- _Set problem_:
In the grapheme_decode_utf8 manual page, what value does the function return if str is NULL or len is 0?

GRAPHEME_DECODE_UTF8(3) - Library Functions Manual

NAME

grapheme_decode_utf8 - decode first codepoint in UTF-8-encoded string

SYNOPSIS

#include <grapheme.h>

size_t
grapheme_decode_utf8(const char *str, size_t len, uint_least32_t *cp);

DESCRIPTION

The grapheme_decode_utf8() function decodes the first codepoint in the UTF-8-encoded string str of length len. If the UTF-8-sequence is invalid (overlong encoding, unexpected byte, string ends unexpectedly, empty string, etc.) the decoding is stopped at the last processed byte and the decoded codepoint set to GRAPHEME_INVALID_CODEPOINT.

If cp is not NULL the decoded codepoint is stored in the memory pointed to by cp.

Given NUL has a unique 1 byte representation, it is safe to operate on NUL-terminated strings by setting len to SIZE_MAX (stdint.h is already included by grapheme.h) and terminating when cp is 0 (see EXAMPLES for an example).

RETURN VALUES

The grapheme_decode_utf8() function returns the number of processed bytes and 0 if str is NULL or len is 0. If the string ends unexpectedly in a multibyte sequence, the desired length (that is larger than len) is returned.

EXAMPLES

/* cc (-static) -o example example.c -lgrapheme */
#include <grapheme.h>
#include <inttypes.h>
#include <stdio.h>

void
print_cps(const char *str, size_t len)
{
	size_t ret, off;
	uint_least32_t cp;

	for (off = 0; off < len; off += ret) {
		if ((ret = grapheme_decode_utf8(str + off,
		                                len - off, &cp)) > (len - off)) {
			/*
			 * string ended unexpectedly in the middle of a
			 * multibyte sequence and we have the choice
			 * here to possibly expand str by ret - len + off
			 * bytes to get a full sequence, but we just
			 * bail out in this case.
			 */
			break;
		}
		printf("%"PRIxLEAST32"\n", cp);
	}
}

void
print_cps_nul_terminated(const char *str)
{
	size_t ret, off;
	uint_least32_t cp;

	for (off = 0; (ret = grapheme_decode_utf8(str + off,
	                                          SIZE_MAX, &cp)) > 0 &&
	     cp != 0; off += ret) {
		printf("%"PRIxLEAST32"\n", cp);
	}
}

SEE ALSO

grapheme_encode_utf8(3), libgrapheme(7)

AUTHORS

Laslo Hunhold (dev@frign.de)

suckless.org - 2022-10-06

- _Provided material_:
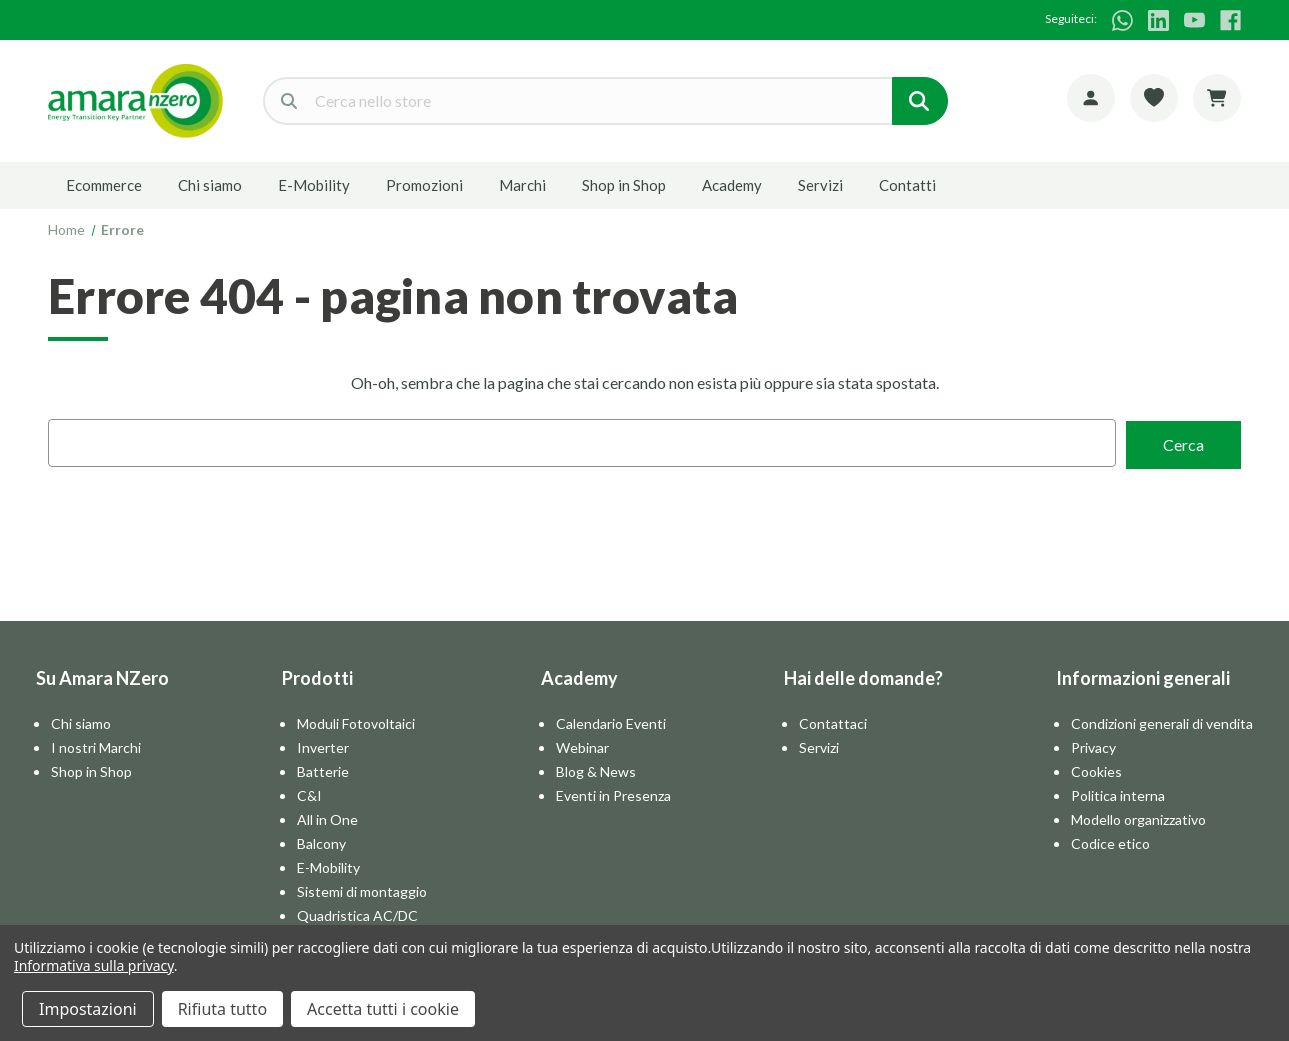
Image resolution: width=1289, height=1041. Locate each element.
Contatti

- _Reply_:
It returns 0.